YOUR GOAL — Recast every line of the material below as a JSON list of strings, one string per line, leaving out blank lines.

________________________

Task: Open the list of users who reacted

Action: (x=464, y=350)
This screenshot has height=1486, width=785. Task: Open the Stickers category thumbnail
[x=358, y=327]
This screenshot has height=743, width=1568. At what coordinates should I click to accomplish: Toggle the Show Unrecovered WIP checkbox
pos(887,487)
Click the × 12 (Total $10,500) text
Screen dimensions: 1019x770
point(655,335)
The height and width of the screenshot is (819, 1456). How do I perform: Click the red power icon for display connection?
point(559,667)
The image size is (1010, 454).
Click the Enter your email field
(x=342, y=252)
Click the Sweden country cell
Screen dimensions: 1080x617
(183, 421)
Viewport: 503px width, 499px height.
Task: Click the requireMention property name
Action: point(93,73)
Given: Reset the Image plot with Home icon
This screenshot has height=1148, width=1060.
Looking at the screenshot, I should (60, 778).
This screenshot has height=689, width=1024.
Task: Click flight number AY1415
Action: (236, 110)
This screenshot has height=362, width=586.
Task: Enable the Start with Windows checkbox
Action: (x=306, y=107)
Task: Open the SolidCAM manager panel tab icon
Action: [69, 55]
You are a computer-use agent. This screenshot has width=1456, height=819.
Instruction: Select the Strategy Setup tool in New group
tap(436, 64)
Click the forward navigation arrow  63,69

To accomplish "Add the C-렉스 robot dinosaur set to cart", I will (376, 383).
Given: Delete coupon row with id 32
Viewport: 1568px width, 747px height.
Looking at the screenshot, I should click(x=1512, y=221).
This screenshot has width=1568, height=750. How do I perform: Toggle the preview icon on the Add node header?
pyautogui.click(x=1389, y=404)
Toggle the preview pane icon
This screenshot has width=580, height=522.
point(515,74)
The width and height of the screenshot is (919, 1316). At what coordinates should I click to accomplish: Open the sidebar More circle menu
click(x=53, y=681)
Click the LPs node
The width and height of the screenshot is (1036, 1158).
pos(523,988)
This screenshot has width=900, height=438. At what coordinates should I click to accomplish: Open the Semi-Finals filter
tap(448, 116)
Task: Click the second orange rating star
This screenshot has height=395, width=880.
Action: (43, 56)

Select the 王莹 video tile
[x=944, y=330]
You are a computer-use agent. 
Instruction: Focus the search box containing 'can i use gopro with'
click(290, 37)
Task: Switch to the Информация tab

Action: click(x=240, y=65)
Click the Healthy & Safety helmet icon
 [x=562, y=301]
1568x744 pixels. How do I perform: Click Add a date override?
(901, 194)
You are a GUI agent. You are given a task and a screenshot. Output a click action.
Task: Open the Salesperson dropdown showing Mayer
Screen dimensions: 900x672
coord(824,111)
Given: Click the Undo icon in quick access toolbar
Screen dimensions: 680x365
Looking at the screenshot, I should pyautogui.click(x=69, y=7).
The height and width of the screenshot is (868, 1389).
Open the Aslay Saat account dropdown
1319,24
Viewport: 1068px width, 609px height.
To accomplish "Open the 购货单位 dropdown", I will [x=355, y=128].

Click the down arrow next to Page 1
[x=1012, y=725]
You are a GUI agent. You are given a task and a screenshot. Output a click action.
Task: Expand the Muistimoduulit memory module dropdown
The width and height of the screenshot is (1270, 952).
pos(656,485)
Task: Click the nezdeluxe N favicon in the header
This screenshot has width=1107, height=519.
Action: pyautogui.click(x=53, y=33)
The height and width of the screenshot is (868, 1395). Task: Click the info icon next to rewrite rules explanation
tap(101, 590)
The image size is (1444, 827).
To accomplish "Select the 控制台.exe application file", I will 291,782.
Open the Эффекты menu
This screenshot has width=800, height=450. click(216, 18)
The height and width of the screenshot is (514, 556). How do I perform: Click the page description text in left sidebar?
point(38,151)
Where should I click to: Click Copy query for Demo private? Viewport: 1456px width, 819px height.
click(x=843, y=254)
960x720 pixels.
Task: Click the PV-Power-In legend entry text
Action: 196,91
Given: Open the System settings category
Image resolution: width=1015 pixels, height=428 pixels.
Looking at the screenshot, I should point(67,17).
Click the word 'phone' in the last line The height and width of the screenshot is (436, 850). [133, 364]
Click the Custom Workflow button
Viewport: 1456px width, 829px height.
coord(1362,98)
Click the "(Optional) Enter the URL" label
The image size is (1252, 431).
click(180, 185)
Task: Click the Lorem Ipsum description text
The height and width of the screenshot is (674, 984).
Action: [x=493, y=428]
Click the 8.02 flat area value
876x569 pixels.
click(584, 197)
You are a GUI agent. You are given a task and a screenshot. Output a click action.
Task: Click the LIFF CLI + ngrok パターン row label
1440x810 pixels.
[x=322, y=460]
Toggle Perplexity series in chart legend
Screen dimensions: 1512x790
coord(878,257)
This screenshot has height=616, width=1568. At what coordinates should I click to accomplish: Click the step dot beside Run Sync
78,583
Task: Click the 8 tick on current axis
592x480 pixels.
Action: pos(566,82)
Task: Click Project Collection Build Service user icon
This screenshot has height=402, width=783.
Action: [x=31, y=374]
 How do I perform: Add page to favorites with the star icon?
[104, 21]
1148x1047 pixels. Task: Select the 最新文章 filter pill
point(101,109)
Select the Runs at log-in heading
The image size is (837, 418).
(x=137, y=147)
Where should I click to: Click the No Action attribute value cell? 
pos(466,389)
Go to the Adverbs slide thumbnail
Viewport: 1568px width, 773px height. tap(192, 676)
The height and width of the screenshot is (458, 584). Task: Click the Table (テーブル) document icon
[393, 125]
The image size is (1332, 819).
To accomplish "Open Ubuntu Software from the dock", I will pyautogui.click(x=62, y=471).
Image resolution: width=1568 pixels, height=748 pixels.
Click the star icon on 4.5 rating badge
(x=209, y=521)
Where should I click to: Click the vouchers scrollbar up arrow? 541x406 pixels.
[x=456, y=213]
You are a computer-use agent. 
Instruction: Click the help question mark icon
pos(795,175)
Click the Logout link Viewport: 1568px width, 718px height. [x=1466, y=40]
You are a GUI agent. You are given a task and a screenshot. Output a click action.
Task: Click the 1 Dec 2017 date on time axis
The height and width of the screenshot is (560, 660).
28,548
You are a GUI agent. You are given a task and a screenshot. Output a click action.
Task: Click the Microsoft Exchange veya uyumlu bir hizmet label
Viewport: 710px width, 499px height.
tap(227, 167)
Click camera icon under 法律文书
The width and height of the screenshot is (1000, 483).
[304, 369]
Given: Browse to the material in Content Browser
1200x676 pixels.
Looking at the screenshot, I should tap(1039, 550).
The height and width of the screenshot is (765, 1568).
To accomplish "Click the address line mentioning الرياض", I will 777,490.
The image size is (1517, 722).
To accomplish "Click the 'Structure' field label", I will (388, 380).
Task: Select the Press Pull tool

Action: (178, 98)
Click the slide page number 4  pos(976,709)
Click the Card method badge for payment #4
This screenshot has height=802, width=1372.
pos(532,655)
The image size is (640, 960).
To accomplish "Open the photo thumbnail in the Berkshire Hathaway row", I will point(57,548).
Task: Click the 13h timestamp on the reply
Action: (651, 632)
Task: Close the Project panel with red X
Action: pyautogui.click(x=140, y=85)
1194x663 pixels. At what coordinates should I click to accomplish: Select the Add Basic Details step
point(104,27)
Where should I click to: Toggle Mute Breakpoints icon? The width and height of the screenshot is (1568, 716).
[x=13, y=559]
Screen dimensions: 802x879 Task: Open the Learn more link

________________________

EXPECTED ANSWER —
[
  "Task: Open the list of users who reacted",
  "Action: (x=464, y=350)",
  "This screenshot has height=1486, width=785. Task: Open the Stickers category thumbnail",
  "[x=358, y=327]",
  "This screenshot has height=743, width=1568. At what coordinates should I click to accomplish: Toggle the Show Unrecovered WIP checkbox",
  "pos(887,487)",
  "Click the × 12 (Total $10,500) text",
  "Screen dimensions: 1019x770",
  "point(655,335)",
  "The height and width of the screenshot is (819, 1456). How do I perform: Click the red power icon for display connection?",
  "point(559,667)",
  "The image size is (1010, 454).",
  "Click the Enter your email field",
  "(x=342, y=252)",
  "Click the Sweden country cell",
  "Screen dimensions: 1080x617",
  "(183, 421)",
  "Viewport: 503px width, 499px height.",
  "Task: Click the requireMention property name",
  "Action: point(93,73)",
  "Given: Reset the Image plot with Home icon",
  "This screenshot has height=1148, width=1060.",
  "Looking at the screenshot, I should (60, 778).",
  "This screenshot has height=689, width=1024.",
  "Task: Click flight number AY1415",
  "Action: (236, 110)",
  "This screenshot has height=362, width=586.",
  "Task: Enable the Start with Windows checkbox",
  "Action: (x=306, y=107)",
  "Task: Open the SolidCAM manager panel tab icon",
  "Action: [69, 55]",
  "You are a computer-use agent. This screenshot has width=1456, height=819.",
  "Instruction: Select the Strategy Setup tool in New group",
  "tap(436, 64)",
  "Click the forward navigation arrow  63,69",
  "To accomplish \"Add the C-렉스 robot dinosaur set to cart\", I will (376, 383).",
  "Given: Delete coupon row with id 32",
  "Viewport: 1568px width, 747px height.",
  "Looking at the screenshot, I should click(x=1512, y=221).",
  "This screenshot has width=1568, height=750. How do I perform: Toggle the preview icon on the Add node header?",
  "pyautogui.click(x=1389, y=404)",
  "Toggle the preview pane icon",
  "This screenshot has width=580, height=522.",
  "point(515,74)",
  "The width and height of the screenshot is (919, 1316). At what coordinates should I click to accomplish: Open the sidebar More circle menu",
  "click(x=53, y=681)",
  "Click the LPs node",
  "The width and height of the screenshot is (1036, 1158).",
  "pos(523,988)",
  "This screenshot has width=900, height=438. At what coordinates should I click to accomplish: Open the Semi-Finals filter",
  "tap(448, 116)",
  "Task: Click the second orange rating star",
  "This screenshot has height=395, width=880.",
  "Action: (43, 56)",
  "Select the 王莹 video tile",
  "[x=944, y=330]",
  "You are a computer-use agent. ",
  "Instruction: Focus the search box containing 'can i use gopro with'",
  "click(290, 37)",
  "Task: Switch to the Информация tab",
  "Action: click(x=240, y=65)",
  "Click the Healthy & Safety helmet icon",
  " [x=562, y=301]",
  "1568x744 pixels. How do I perform: Click Add a date override?",
  "(901, 194)",
  "You are a GUI agent. You are given a task and a screenshot. Output a click action.",
  "Task: Open the Salesperson dropdown showing Mayer",
  "Screen dimensions: 900x672",
  "coord(824,111)",
  "Given: Click the Undo icon in quick access toolbar",
  "Screen dimensions: 680x365",
  "Looking at the screenshot, I should pyautogui.click(x=69, y=7).",
  "The height and width of the screenshot is (868, 1389).",
  "Open the Aslay Saat account dropdown",
  "1319,24",
  "Viewport: 1068px width, 609px height.",
  "To accomplish \"Open the 购货单位 dropdown\", I will [x=355, y=128].",
  "Click the down arrow next to Page 1",
  "[x=1012, y=725]",
  "You are a GUI agent. You are given a task and a screenshot. Output a click action.",
  "Task: Expand the Muistimoduulit memory module dropdown",
  "The width and height of the screenshot is (1270, 952).",
  "pos(656,485)",
  "Task: Click the nezdeluxe N favicon in the header",
  "This screenshot has width=1107, height=519.",
  "Action: pyautogui.click(x=53, y=33)",
  "The height and width of the screenshot is (868, 1395). Task: Click the info icon next to rewrite rules explanation",
  "tap(101, 590)",
  "The image size is (1444, 827).",
  "To accomplish \"Select the 控制台.exe application file\", I will 291,782.",
  "Open the Эффекты menu",
  "This screenshot has width=800, height=450. click(216, 18)",
  "The height and width of the screenshot is (514, 556). How do I perform: Click the page description text in left sidebar?",
  "point(38,151)",
  "Where should I click to: Click Copy query for Demo private? Viewport: 1456px width, 819px height.",
  "click(x=843, y=254)",
  "960x720 pixels.",
  "Task: Click the PV-Power-In legend entry text",
  "Action: 196,91",
  "Given: Open the System settings category",
  "Image resolution: width=1015 pixels, height=428 pixels.",
  "Looking at the screenshot, I should point(67,17).",
  "Click the word 'phone' in the last line The height and width of the screenshot is (436, 850). [133, 364]",
  "Click the Custom Workflow button",
  "Viewport: 1456px width, 829px height.",
  "coord(1362,98)",
  "Click the \"(Optional) Enter the URL\" label",
  "The image size is (1252, 431).",
  "click(180, 185)",
  "Task: Click the Lorem Ipsum description text",
  "The height and width of the screenshot is (674, 984).",
  "Action: [x=493, y=428]",
  "Click the 8.02 flat area value",
  "876x569 pixels.",
  "click(584, 197)",
  "You are a GUI agent. You are given a task and a screenshot. Output a click action.",
  "Task: Click the LIFF CLI + ngrok パターン row label",
  "1440x810 pixels.",
  "[x=322, y=460]",
  "Toggle Perplexity series in chart legend",
  "Screen dimensions: 1512x790",
  "coord(878,257)",
  "This screenshot has height=616, width=1568. At what coordinates should I click to accomplish: Click the step dot beside Run Sync",
  "78,583",
  "Task: Click the 8 tick on current axis",
  "592x480 pixels.",
  "Action: pos(566,82)",
  "Task: Click Project Collection Build Service user icon",
  "This screenshot has height=402, width=783.",
  "Action: [x=31, y=374]",
  " How do I perform: Add page to favorites with the star icon?",
  "[104, 21]",
  "1148x1047 pixels. Task: Select the 最新文章 filter pill",
  "point(101,109)",
  "Select the Runs at log-in heading",
  "The image size is (837, 418).",
  "(x=137, y=147)",
  "Where should I click to: Click the No Action attribute value cell? ",
  "pos(466,389)",
  "Go to the Adverbs slide thumbnail",
  "Viewport: 1568px width, 773px height. tap(192, 676)",
  "The height and width of the screenshot is (458, 584). Task: Click the Table (テーブル) document icon",
  "[393, 125]",
  "The image size is (1332, 819).",
  "To accomplish \"Open Ubuntu Software from the dock\", I will pyautogui.click(x=62, y=471).",
  "Image resolution: width=1568 pixels, height=748 pixels.",
  "Click the star icon on 4.5 rating badge",
  "(x=209, y=521)",
  "Where should I click to: Click the vouchers scrollbar up arrow? 541x406 pixels.",
  "[x=456, y=213]",
  "You are a computer-use agent. ",
  "Instruction: Click the help question mark icon",
  "pos(795,175)",
  "Click the Logout link Viewport: 1568px width, 718px height. [x=1466, y=40]",
  "You are a GUI agent. You are given a task and a screenshot. Output a click action.",
  "Task: Click the 1 Dec 2017 date on time axis",
  "The height and width of the screenshot is (560, 660).",
  "28,548",
  "You are a GUI agent. You are given a task and a screenshot. Output a click action.",
  "Task: Click the Microsoft Exchange veya uyumlu bir hizmet label",
  "Viewport: 710px width, 499px height.",
  "tap(227, 167)",
  "Click camera icon under 法律文书",
  "The width and height of the screenshot is (1000, 483).",
  "[304, 369]",
  "Given: Browse to the material in Content Browser",
  "1200x676 pixels.",
  "Looking at the screenshot, I should tap(1039, 550).",
  "The height and width of the screenshot is (765, 1568).",
  "To accomplish \"Click the address line mentioning الرياض\", I will 777,490.",
  "The image size is (1517, 722).",
  "To accomplish \"Click the 'Structure' field label\", I will (388, 380).",
  "Task: Select the Press Pull tool",
  "Action: (178, 98)",
  "Click the slide page number 4  pos(976,709)",
  "Click the Card method badge for payment #4",
  "This screenshot has height=802, width=1372.",
  "pos(532,655)",
  "The image size is (640, 960).",
  "To accomplish \"Open the photo thumbnail in the Berkshire Hathaway row\", I will point(57,548).",
  "Task: Click the 13h timestamp on the reply",
  "Action: (651, 632)",
  "Task: Close the Project panel with red X",
  "Action: pyautogui.click(x=140, y=85)",
  "1194x663 pixels. At what coordinates should I click to accomplish: Select the Add Basic Details step",
  "point(104,27)",
  "Where should I click to: Toggle Mute Breakpoints icon? The width and height of the screenshot is (1568, 716).",
  "[x=13, y=559]",
  "Screen dimensions: 802x879 Task: Open the Learn more link"
]